2009-12-07 Thread David Bruant
 The reason WebWorkers don't have access to the DOM is concurrency. For
 example, to loop through a list of children I need to first read the
 number of childrens, then have a for loop which starts at 0 and ends
 at length-1. If you have two threads that can access the DOM
 concurrently, then one could change the number of children while the
 other was looping through the list, which would cause bugs in the
 program. The only way to fix this is to make the DOM a monitor or
 introduce semaphores, but then you would have to change the way the
 DOM is accessed in HTML5, breaking backwards compatibility, which is
 not a good idea.

 A better solution to your problem is to load fragments of the entire
 document using AJAX and then insert those fragments into the main
 document, when they are needed. You rarely need to see the entire
 document at once anyways.

 Marius Gundersen
 One good way I have found would be to cut the whole page into several 
 parts (one the server side, what is already done in the multi-page 
 version) and to launch several workers. Each worker gets one part of the 
 whole page in the background and could give it to the browsing context 
 which will append the right part at the right place.
 

 As others have noted, the slowness turns out to not be parsing, but to be 
 a bunch of scripts that are doing various things such as adding the 
 sidebar annotations, setting up the dfn cross-references, and generating 
 the short table of contents.

 Plus, since browsers don't have thread-safe DOM implementations, we 
 actually can't expose the DOM in workers. Maybe one day. :-)
   
 -- Ian Hickson
= I'm sorry for the misunderstanding. I shouldn't have said the DOM
API. To be as accurate as I can be I want to provide the
DOMImplementation interface
(http://www.w3.org/TR/DOM-Level-3-Core/core.html#ID-102161490) to the
workers. As I'm going to explain, the point is to be able to create a
document and then a documentFragment.

I will explain my point through another use case. (Sorry for the
confusion with the HTML5 one-page version.)

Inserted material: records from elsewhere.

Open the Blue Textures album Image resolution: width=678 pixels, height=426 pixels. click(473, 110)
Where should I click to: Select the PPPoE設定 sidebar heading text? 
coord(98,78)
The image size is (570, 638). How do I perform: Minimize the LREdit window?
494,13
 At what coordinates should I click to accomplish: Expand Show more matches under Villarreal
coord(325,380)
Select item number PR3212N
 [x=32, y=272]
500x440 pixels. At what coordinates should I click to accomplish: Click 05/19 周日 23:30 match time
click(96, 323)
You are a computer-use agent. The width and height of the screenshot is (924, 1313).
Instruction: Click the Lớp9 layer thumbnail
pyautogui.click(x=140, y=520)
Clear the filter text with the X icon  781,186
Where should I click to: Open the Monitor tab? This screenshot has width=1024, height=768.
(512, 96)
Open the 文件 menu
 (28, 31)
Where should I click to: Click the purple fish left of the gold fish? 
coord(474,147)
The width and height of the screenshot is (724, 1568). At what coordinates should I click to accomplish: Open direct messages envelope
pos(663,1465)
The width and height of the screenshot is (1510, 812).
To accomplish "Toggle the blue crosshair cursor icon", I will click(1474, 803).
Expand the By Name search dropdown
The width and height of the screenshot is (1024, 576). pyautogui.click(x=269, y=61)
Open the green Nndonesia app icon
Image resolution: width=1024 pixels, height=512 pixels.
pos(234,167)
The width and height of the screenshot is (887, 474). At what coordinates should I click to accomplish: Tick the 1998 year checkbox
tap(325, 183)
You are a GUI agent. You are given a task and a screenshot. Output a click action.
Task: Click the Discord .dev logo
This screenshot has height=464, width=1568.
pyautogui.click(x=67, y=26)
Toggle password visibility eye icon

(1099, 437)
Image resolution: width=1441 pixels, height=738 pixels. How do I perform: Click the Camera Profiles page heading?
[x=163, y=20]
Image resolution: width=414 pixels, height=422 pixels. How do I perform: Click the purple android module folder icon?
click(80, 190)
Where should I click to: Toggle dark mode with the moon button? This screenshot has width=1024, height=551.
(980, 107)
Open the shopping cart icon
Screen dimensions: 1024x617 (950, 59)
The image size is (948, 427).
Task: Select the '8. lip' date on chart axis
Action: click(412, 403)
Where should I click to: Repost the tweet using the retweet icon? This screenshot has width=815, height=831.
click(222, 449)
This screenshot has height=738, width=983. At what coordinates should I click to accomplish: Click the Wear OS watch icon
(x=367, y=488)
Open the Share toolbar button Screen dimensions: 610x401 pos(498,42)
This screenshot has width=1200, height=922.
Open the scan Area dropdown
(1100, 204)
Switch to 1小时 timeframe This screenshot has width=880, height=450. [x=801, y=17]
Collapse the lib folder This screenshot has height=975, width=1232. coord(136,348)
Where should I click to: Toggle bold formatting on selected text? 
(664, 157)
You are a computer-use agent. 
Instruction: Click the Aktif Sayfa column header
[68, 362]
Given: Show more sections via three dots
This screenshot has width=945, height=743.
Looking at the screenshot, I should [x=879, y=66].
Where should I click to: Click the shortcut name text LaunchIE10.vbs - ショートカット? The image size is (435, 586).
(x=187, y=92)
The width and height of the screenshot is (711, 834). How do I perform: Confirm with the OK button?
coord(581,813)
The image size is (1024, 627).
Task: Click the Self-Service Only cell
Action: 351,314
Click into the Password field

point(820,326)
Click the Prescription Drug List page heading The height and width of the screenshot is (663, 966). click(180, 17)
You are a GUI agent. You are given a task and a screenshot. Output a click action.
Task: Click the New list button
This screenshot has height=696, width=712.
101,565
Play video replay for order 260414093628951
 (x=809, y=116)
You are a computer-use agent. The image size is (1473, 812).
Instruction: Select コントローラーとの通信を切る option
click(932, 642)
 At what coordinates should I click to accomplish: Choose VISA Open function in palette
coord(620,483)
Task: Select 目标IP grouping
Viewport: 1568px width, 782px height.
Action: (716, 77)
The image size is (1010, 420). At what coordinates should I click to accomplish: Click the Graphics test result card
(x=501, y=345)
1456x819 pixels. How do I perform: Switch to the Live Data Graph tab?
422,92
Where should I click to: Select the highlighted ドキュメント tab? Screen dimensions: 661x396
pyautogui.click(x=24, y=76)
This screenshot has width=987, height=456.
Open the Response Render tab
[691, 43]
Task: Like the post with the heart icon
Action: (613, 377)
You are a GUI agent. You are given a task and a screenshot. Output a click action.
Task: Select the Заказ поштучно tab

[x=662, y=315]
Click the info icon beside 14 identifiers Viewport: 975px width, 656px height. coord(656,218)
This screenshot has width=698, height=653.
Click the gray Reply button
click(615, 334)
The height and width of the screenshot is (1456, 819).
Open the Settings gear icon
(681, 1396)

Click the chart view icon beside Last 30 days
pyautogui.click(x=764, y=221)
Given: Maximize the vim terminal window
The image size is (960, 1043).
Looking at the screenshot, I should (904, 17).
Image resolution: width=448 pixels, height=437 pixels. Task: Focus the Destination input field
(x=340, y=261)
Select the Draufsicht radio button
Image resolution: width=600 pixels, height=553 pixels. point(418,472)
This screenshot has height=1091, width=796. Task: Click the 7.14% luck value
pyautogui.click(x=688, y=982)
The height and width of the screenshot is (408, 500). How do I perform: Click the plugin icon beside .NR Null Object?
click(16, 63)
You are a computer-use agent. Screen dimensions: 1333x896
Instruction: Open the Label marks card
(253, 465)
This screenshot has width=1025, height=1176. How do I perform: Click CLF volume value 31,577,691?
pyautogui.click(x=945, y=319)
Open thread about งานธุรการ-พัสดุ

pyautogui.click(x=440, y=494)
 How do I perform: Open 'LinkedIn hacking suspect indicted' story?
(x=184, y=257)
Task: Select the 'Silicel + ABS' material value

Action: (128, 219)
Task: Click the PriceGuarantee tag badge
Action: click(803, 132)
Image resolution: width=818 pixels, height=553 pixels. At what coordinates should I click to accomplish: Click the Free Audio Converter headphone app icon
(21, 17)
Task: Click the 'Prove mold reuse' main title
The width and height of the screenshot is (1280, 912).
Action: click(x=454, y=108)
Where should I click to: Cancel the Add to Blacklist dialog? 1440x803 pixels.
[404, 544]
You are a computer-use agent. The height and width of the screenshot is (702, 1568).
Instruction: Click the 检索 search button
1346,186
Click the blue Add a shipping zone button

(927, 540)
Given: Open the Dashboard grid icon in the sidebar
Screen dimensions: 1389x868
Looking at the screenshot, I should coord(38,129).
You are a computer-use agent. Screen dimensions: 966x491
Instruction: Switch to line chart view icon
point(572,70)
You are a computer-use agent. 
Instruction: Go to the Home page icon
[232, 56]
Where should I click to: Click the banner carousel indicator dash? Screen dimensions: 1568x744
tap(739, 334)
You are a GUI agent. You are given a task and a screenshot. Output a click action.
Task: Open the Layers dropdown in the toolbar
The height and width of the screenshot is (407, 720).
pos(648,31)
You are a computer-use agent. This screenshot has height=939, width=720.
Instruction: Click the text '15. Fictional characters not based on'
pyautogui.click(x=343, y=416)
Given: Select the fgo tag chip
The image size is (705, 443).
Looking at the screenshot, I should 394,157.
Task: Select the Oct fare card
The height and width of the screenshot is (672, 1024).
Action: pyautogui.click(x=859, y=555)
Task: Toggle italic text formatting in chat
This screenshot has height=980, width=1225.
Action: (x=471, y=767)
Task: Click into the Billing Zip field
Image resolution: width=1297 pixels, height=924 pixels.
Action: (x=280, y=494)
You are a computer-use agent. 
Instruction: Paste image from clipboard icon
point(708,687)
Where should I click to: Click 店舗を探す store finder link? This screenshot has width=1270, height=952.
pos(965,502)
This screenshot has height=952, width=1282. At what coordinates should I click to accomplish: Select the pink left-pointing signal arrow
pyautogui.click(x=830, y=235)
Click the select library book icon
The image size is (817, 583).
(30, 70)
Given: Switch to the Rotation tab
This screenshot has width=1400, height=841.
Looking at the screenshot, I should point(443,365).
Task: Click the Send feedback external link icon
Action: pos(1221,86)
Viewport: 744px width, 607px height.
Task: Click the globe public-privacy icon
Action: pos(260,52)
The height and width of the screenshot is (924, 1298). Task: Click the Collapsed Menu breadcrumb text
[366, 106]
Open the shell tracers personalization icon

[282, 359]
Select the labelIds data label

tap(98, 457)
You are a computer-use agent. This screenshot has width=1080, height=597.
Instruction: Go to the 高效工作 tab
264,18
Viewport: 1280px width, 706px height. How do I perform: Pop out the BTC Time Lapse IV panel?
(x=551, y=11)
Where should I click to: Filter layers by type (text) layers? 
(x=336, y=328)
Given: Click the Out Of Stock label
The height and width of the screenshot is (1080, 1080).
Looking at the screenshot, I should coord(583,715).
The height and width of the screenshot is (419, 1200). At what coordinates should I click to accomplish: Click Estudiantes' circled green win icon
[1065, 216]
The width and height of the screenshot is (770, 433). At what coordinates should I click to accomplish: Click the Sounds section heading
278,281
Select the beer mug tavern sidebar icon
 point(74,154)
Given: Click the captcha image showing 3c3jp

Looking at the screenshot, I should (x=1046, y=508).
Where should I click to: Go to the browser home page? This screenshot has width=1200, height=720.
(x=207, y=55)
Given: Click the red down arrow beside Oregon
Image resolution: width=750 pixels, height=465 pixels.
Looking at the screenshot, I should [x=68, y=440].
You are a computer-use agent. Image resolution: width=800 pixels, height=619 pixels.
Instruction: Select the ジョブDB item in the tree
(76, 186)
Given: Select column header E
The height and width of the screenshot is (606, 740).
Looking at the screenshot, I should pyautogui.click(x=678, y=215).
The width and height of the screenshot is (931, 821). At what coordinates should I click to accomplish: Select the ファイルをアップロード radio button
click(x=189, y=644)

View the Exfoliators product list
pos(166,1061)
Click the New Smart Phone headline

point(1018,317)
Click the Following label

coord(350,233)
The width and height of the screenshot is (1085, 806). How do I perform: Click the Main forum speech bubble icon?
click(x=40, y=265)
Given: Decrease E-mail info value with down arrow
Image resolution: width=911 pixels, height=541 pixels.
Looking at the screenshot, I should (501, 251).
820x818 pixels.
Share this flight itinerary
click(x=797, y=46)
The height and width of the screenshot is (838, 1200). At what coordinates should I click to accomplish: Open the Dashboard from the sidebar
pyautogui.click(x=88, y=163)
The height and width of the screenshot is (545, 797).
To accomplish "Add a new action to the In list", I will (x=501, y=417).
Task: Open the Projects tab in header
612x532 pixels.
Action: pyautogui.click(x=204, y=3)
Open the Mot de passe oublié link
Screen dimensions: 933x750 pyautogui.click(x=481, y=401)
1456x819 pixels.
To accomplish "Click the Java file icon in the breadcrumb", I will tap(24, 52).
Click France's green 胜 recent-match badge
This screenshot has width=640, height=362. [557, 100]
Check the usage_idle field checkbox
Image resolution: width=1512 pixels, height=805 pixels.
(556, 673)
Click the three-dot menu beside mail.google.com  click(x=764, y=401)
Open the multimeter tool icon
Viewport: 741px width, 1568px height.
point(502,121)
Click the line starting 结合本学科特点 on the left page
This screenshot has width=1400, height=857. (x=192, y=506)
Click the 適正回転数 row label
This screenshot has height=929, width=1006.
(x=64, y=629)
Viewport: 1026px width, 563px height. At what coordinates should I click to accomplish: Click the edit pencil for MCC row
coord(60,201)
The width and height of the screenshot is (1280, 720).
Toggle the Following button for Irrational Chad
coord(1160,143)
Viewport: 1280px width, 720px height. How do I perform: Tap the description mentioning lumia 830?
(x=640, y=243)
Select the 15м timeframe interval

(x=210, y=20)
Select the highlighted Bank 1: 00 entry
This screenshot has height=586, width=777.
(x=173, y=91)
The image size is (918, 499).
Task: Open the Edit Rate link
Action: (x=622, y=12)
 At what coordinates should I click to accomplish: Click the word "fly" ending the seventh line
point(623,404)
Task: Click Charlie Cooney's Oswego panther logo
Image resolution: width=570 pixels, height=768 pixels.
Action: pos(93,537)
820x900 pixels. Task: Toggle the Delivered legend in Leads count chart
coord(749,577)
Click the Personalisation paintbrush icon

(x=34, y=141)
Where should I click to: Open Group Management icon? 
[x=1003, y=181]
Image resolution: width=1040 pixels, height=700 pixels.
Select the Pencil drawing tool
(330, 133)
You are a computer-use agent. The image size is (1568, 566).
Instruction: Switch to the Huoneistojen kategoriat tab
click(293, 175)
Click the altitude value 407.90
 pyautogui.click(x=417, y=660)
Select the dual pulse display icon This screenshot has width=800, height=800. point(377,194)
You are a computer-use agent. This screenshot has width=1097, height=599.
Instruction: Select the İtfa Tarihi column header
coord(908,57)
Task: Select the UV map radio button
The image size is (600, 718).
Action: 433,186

Let imagine that I want to build a single page with several non-HTML
sources of information. They can be in different formats (RSS, datas got
from XML-RPC requests, any other kind of XML file, JSON...). I suppose
that each source is a different JSON file with different structures
(different properties, different nestings). Each source needs a
particular treatment. As I said in my first e-mail, there are 3 mains
steps before visualizing my page fully loaded. For each source of
content, we have to :
(1) get the content
(2) transform it into a DOM tree (as a documentFragment or a string that
is the representation of a HTML fragment, for example)
(3) append this to the main document at the right place. (which triggers
graphical rendering)
This last step is either an appendChild or a .innerHTML= and must be
done in the main browsing context, there is no choice.


Let imagine that I want that one workers per source.
For the moment, WebWorkers can do the step (1) independently (thanks to
XMLHttpRequest).

When each workers receives its JSON string, this string must be
transformed into an HTML DOM tree (2) (let say a table for example).
Because none of the DOM core API is currently available to the
WebWorkers, we have two solutions to turn the JSON string received in
(1) into an HTML DOM tree :
(2.1) Send the JSON string (or the resulting object, whatever) to the
main document which will create a documentFragment, run through the JSON
object and append the table,tbody, trs and tds and contents to
this fragment for all the sources.
(2.2) Each worker create a string which looks like table
id=blablatbodytr class=bliblitd1/tdtd2/td/trtr
class=bliblitd3/tdtd37/td/tr/tbody/table with +=
while running through the JSON object. Then send the string through
postMessage() and the main browsing context can do a
rightPlace.innerHTML = e.data (where e.data is the string).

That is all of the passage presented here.